The journey of Sokanlu
The third immigration to the pre-colonial kingdom of Ijebu was under the leadership of Sokanlu, alias Ogborogannda later nicknamed Obanta. Arisu, later called Oba Ijasi, led the second. 
Sokanlu and his large following left their home, Wadai, in Upper Egypt in search of a new home, marching southwards in the direction of the west. Sokanlu's brother, Agba-Iwa, and their mother, Gborowo, were in the group. Some years after leaving Wadai, Agba-Iwa died; his son Oludiyimu, who later became the Mogun-Iseja of Mobalufon (Mogun-Iseja is the title of the King), was made lieutenant in place of his father.
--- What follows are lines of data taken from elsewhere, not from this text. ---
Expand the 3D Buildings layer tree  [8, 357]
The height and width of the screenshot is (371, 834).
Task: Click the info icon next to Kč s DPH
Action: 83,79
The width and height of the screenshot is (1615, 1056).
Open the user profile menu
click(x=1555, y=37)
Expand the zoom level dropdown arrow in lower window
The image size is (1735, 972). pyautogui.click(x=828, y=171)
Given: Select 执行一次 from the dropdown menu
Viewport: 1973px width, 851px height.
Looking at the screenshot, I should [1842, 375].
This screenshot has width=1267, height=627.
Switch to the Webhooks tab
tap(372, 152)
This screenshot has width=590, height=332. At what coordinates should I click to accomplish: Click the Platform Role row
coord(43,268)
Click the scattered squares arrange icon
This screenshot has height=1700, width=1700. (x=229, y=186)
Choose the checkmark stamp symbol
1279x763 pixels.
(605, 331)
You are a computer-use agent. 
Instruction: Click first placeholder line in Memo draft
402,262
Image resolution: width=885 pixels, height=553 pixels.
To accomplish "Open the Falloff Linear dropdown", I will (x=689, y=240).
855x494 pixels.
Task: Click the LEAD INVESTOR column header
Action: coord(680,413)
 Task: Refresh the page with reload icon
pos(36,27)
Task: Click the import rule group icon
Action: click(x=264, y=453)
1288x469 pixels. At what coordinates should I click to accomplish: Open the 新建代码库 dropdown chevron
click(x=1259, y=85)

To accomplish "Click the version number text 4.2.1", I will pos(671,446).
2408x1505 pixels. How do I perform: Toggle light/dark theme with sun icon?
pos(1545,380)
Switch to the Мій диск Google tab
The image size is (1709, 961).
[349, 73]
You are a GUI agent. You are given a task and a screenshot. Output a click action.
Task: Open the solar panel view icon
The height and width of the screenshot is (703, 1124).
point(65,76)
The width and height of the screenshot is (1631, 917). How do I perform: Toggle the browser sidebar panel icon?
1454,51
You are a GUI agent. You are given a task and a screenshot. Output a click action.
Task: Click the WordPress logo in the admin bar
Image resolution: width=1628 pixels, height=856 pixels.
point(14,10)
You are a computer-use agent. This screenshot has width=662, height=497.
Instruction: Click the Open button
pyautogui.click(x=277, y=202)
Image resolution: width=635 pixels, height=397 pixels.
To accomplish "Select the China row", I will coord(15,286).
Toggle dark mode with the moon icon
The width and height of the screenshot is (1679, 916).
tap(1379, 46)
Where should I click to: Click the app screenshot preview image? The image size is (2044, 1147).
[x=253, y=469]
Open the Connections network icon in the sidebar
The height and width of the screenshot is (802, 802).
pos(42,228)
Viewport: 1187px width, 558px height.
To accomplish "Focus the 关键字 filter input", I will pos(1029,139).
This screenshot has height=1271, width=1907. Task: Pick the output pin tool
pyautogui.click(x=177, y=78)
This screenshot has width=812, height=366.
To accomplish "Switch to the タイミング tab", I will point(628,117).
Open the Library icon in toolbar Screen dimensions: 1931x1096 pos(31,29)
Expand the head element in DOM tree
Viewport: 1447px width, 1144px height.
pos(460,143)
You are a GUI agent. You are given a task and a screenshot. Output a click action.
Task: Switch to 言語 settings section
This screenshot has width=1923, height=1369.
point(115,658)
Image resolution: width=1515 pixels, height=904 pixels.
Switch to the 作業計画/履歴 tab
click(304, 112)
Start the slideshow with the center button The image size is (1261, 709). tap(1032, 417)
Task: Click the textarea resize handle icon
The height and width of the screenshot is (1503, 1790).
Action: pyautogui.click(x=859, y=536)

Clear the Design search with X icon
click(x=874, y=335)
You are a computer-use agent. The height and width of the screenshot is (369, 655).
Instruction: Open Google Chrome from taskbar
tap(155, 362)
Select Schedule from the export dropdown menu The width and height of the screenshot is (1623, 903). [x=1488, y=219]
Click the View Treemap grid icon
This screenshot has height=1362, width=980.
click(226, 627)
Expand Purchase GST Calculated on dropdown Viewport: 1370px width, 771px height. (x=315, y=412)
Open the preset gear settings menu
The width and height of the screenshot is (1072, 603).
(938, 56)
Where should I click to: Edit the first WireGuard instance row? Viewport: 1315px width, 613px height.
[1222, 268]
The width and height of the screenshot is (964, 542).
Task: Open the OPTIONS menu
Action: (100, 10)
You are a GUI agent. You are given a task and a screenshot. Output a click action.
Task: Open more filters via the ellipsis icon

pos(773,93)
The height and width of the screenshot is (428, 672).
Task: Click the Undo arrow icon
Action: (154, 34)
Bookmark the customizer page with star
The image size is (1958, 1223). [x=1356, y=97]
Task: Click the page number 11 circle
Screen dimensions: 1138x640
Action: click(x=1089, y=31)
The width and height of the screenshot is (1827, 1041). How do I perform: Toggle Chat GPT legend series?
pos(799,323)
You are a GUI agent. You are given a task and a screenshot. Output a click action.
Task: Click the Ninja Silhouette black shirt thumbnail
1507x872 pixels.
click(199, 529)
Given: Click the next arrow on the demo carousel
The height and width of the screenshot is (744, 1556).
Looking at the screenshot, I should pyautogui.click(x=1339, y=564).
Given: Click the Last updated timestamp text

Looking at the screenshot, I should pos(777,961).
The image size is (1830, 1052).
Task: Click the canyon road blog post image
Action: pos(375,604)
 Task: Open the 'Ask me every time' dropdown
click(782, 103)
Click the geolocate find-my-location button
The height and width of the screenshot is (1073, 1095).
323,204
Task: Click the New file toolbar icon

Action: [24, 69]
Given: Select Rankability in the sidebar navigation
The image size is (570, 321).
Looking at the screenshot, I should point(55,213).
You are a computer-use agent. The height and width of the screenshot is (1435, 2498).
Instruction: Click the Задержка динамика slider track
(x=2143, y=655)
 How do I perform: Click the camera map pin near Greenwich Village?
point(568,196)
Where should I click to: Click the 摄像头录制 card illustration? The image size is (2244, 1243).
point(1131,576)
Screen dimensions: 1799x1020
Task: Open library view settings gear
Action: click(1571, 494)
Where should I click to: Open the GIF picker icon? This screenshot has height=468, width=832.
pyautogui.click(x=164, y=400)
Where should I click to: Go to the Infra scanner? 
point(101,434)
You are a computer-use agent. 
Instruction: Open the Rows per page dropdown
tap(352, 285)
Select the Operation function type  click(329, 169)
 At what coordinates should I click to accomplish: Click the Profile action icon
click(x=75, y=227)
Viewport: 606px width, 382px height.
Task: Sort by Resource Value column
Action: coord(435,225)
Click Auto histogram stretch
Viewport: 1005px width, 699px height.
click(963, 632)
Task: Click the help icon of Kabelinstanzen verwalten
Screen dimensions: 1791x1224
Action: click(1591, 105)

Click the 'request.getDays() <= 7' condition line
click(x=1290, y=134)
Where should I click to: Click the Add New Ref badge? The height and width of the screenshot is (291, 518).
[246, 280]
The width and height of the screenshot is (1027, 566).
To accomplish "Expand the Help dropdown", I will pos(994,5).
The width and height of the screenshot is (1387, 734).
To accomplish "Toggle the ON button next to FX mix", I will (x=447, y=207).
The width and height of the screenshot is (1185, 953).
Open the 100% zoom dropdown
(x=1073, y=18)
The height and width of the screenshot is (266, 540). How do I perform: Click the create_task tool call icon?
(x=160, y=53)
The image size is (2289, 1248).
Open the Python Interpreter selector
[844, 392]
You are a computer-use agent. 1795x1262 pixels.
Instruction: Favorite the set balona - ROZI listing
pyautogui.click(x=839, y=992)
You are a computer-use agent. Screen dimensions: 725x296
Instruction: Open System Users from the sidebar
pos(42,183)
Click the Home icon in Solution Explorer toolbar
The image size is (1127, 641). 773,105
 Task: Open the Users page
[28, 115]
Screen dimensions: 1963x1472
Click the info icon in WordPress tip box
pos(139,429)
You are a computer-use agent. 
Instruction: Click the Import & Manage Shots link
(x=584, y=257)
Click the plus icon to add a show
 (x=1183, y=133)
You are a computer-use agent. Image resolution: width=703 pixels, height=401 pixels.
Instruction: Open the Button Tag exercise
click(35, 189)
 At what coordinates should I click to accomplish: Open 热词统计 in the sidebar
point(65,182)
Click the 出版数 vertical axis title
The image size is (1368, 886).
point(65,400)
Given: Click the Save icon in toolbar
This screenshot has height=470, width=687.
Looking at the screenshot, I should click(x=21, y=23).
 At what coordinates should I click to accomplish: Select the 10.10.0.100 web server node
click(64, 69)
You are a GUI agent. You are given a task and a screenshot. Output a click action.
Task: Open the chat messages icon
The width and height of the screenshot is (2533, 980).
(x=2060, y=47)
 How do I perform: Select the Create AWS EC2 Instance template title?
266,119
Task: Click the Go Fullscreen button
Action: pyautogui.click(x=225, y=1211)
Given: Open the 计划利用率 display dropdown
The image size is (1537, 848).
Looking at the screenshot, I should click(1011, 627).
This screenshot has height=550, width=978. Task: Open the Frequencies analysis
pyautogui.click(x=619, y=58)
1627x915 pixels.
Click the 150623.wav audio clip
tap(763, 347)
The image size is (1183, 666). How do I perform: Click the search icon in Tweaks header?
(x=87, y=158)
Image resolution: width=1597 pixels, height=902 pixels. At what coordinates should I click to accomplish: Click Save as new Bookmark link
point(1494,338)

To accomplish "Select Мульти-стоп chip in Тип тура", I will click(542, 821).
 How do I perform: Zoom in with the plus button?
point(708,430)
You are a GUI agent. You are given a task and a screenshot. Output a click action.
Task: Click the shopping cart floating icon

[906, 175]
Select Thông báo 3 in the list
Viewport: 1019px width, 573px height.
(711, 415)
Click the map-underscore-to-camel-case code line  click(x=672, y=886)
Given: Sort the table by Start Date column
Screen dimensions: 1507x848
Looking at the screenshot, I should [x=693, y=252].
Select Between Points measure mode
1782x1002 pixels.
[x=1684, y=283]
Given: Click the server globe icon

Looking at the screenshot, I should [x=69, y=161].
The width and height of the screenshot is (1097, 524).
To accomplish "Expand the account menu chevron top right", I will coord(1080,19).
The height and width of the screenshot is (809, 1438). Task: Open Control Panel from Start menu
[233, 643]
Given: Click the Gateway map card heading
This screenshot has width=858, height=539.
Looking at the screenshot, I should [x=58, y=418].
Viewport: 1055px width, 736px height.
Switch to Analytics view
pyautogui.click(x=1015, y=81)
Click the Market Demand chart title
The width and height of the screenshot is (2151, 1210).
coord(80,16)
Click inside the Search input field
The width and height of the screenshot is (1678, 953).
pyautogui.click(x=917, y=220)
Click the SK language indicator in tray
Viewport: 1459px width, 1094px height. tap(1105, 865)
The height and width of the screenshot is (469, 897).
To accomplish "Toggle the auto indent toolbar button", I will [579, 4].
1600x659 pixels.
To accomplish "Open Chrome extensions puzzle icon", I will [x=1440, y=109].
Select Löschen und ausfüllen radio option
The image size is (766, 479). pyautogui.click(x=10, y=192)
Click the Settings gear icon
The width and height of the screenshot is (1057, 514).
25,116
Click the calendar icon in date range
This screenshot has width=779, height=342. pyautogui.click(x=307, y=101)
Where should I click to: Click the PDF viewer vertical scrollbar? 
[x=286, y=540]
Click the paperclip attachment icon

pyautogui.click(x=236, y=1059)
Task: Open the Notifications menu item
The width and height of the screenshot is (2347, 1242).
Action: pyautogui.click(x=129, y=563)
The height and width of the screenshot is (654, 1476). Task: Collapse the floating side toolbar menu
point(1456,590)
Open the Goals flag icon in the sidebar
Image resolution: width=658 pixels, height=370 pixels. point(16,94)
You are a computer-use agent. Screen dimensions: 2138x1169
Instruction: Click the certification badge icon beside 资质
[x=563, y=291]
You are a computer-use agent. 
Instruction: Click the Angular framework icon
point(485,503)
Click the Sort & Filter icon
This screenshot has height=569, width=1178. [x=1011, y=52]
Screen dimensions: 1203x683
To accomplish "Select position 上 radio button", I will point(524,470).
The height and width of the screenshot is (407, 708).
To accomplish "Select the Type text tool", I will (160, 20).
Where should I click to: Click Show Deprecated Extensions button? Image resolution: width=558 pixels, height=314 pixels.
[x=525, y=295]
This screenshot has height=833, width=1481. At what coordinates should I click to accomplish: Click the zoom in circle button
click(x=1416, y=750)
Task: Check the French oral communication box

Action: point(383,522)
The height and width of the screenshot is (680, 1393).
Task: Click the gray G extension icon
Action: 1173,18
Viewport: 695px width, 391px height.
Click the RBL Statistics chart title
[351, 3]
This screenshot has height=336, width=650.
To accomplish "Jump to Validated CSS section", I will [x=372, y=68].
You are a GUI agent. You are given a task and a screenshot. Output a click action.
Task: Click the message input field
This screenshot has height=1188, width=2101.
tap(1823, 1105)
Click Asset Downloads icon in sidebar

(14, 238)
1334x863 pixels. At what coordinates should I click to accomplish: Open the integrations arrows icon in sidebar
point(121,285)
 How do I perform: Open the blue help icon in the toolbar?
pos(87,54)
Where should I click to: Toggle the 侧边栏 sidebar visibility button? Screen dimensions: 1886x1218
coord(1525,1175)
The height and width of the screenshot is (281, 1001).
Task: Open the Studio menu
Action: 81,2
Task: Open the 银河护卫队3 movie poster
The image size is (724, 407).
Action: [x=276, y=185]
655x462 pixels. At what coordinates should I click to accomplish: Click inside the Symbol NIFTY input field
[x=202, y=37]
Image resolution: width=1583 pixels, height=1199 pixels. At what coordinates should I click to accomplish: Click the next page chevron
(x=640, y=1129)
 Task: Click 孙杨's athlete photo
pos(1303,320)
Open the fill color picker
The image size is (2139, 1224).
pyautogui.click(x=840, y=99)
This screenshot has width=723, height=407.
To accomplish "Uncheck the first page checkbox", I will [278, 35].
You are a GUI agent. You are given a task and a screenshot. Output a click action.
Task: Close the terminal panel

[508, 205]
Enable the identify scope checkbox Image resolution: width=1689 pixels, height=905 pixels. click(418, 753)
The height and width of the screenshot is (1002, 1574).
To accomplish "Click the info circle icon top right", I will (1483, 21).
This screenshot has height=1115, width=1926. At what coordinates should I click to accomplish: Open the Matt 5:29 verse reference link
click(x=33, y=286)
Many sturdy young men who bore arms supported him right and left.

The march south-westwards
The march south-westwards stretched over years as they stayed for short rest in no fewer than 75 places including Benin City and Ile-Ife, before finally settling at Ijebu-Ode. At Ile-Ife Oduduwa received the people with open arms but they continued their journey southwards until they got to the place the Ifá told them to remain. The trek to Ijebu-Ode was through the waterside and Epe. Several kilometres from their place of settlement, the man in charge of Ogborogannda's cat, nicknamed Elese, missed the pet animal. Ogborogannda was not pleased and as a result the Elese did not continue the journey after carrying Ogborogannda across the River Owa, he stayed at a place now known as Ilese. Gborowo, Ogborogannda's Mother, died on the way and could not get to Ijebu with the team.

Arrival at Ijebu-Ode
On getting to Ijebu-Ode, the Apebi played a noble part in introducing Ogborogannda and his followers to the Oba (ruler) of Ijasi. While they were waiting to be received, people who saw them referred to Ogborogannda as Ebo ni'ta, that is Ebo wa ni'ta which later became shortened to Obanta. Ogborogannda and his people settled finally at Ijebu-Ode. The Mogun-Iseja settled at Iberikodo.

Founding of Mobalufon
After living at Ijebu-Ode for some time, the Mogun-Iseja left his Iberikodo home to found Mobalufon. He left with his instruments of war, all his paraphernalia of office, his beaded crown, and his Obalufon. He made a shrine for his Obalufon in the thick egi forest and also a place for the Agba-Iwa (perverted to Agbaruwa), a god he worshiped to immortalise his father Agba-Iwa, who died some years after leaving Wadai. Imu-Obalufon that is the Shrine of the Obalufon, as the place was first called became shortened to Mobalufon. Mogun-Iseja met nobody at Mobalufon when he got there. It was said that the egi trees interlocked branches so much so that some daring young men got to the River Owa (in Mobalufon) moving from branch to branch without getting down. Up till today the sanctuary of Obalufon is at Mobalufon.